Pick a backend (default: auto)

// Force Arctic Shift archive — unlocks tens of thousands of posts
scraper := redditscraper.New(&redditscraper.Options{
    Source:    redditscraper.SourceArctic,
    PostLimit: 10000,
}, nil)

// Force Reddit live listings only — no third-party dependency
scraper := redditscraper.New(&redditscraper.Options{
    Source: redditscraper.SourceReddit,
}, nil)

// Default: try Arctic Shift first, fall back to Reddit on error
scraper := redditscraper.New(nil, nil)

Filter by date range

OldestPost is honoured by both backends (server-side filter on Arctic Shift, client-side on Reddit listings):

scraper := redditscraper.New(&redditscraper.Options{
    OldestPost: time.Now().AddDate(-1, 0, 0), // last year
}, nil)

Track progress in real time

progress := make(chan redditscraper.Progress, 100)

go func() {
    for p := range progress {
        log.Printf("[%s] %s", p.Phase, p.Message)
    }
}()

scraper := redditscraper.New(nil, progress)
result, err := scraper.ScrapeAll("golang")
close(progress)

Outputs:

[posts]    fetched page (sort=new, 100 new, 100 total unique)
[posts]    fetched page (sort=new, 100 new, 200 total unique)
[posts]    after new: 958 unique posts total (958 new from this sort)
[posts]    after top/all: 1403 unique posts total (445 new from this sort)
[comments] fetching comments for post 1/1403 (abc123)

Use individual methods

scraper := redditscraper.New(nil, nil)

sub, err := scraper.FetchSubreddit("golang")
posts, err := scraper.FetchPosts("golang")
comments, selfText, err := scraper.FetchComments("golang", "abc123")

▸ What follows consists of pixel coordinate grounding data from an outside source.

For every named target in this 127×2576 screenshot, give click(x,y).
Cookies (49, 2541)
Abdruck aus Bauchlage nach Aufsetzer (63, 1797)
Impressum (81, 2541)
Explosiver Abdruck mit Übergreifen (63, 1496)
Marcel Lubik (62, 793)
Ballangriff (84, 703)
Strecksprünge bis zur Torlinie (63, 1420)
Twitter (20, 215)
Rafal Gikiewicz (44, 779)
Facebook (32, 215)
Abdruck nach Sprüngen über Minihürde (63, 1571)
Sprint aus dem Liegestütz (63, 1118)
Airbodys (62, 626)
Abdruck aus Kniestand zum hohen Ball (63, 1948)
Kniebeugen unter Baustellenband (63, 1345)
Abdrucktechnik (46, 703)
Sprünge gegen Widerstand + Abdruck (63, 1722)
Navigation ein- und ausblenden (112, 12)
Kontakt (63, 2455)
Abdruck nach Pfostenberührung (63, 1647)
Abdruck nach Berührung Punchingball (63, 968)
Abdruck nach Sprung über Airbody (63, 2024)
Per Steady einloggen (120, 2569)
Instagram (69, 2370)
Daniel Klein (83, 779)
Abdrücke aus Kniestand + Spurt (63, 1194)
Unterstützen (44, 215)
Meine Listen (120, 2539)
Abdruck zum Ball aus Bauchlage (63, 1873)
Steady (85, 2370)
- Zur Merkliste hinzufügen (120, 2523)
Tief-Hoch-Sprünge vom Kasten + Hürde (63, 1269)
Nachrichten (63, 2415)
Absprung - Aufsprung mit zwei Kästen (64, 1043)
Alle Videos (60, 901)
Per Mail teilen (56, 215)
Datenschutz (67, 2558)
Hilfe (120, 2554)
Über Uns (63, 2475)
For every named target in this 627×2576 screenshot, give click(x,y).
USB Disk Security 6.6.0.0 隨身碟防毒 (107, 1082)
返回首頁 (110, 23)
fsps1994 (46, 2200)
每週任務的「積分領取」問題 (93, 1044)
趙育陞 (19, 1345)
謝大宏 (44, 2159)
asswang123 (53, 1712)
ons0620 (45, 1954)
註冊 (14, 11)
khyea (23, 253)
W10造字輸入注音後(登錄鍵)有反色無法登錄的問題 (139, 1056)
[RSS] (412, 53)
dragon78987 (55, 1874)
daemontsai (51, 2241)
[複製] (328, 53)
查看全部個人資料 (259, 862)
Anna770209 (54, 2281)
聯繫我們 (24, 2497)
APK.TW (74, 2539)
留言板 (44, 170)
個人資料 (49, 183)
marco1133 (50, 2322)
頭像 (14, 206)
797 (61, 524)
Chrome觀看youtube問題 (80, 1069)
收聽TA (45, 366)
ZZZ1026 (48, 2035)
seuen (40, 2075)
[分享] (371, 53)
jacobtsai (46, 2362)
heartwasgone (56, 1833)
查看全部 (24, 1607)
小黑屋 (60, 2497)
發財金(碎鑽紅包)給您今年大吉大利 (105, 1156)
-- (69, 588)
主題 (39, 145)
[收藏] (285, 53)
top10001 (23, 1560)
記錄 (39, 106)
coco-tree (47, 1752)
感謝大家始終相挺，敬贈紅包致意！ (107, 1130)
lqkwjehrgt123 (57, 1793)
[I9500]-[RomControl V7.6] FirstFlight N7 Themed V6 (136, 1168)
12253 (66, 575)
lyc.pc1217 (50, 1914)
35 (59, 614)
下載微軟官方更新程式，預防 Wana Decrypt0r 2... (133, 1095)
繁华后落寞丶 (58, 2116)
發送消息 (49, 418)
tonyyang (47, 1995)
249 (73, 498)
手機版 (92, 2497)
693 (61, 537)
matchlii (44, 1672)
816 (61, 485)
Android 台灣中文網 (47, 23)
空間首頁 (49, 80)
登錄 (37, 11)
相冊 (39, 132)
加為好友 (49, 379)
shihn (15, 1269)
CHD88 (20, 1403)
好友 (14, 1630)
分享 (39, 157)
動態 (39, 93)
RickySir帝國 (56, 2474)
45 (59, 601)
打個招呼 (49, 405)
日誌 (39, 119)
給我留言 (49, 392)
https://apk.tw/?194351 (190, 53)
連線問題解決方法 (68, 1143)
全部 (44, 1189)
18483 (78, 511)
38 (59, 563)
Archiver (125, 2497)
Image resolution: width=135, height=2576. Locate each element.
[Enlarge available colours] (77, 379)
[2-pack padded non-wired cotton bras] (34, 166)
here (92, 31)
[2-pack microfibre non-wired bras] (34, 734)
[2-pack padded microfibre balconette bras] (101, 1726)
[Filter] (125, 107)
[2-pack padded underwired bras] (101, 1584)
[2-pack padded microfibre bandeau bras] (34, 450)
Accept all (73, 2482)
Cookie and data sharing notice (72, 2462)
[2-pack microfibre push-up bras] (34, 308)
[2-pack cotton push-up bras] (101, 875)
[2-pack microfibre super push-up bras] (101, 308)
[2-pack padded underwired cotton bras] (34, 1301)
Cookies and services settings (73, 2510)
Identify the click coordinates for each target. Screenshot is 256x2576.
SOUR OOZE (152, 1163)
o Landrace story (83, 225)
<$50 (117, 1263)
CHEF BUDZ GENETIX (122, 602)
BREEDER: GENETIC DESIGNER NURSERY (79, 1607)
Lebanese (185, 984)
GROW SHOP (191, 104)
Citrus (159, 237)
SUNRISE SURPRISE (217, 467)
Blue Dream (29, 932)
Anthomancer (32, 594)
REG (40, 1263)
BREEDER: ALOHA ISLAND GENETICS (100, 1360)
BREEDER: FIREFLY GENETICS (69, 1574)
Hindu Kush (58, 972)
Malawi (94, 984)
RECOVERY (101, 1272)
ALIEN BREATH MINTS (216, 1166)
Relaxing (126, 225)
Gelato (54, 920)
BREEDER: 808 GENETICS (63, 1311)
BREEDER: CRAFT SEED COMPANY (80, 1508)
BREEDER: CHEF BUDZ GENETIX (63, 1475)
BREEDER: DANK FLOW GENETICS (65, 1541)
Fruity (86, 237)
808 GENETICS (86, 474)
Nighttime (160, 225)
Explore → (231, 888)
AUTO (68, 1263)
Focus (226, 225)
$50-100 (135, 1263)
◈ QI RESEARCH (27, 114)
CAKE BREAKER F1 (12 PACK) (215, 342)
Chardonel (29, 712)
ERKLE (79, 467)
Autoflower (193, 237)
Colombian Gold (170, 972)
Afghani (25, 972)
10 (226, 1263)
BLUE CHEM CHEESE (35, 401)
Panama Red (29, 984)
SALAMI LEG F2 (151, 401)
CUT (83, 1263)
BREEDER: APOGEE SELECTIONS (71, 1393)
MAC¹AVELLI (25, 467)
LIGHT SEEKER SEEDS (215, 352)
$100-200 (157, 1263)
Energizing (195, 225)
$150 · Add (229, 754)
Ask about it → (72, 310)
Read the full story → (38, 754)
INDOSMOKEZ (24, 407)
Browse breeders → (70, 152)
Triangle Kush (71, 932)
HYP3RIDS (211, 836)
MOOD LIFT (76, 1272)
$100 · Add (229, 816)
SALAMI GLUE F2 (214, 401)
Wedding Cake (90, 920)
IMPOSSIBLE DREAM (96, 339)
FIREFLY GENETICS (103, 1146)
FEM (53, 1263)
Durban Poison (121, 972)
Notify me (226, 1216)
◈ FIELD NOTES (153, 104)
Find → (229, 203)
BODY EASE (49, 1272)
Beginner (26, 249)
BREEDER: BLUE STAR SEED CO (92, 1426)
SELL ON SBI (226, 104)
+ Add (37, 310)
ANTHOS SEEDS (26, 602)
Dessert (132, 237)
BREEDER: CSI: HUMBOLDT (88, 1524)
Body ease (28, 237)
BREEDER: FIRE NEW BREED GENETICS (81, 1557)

Authenticated scraping (NSFW / age-gated)

scraper := redditscraper.New(&redditscraper.Options{
    Token: "your-token_v2-value",
}, nil)
How to get your token
  1. Log in to reddit.com in your browser
  2. Open DevToolsApplicationCookieshttps://www.reddit.com
  3. Find and copy the value of token_v2
  4. Pass it as Options.Token

Options reference

Option Type Default Description
Source PostSource SourceAuto SourceAuto (try Arctic Shift, fall back to Reddit), SourceArctic, or SourceReddit
OldestPost time.Time zero (no cutoff) Earliest post date to fetch — server-side filter on Arctic Shift
Token string "" Reddit session cookie for authenticated requests
UserAgent string Chrome UA Custom User-Agent string
RequestTimeout time.Duration 30s HTTP timeout per request
MinRequestGap time.Duration 650ms Rate-limit pause between Reddit requests
ArcticAPIBase string https://arctic-shift.photon-reddit.com Override Arctic Shift base URL
ArcticRequestGap time.Duration 200ms Pause between Arctic Shift requests
PostLimit int 0 (all) Max posts to return
CommentDepth int 500 Max comment nesting depth
SkipComments bool false Skip comment fetching entirely
ProxyURLs []string nil HTTP/SOCKS5 proxies to rotate through (Reddit-side only)

How it works

Arctic Shift backend (default, deepest reach)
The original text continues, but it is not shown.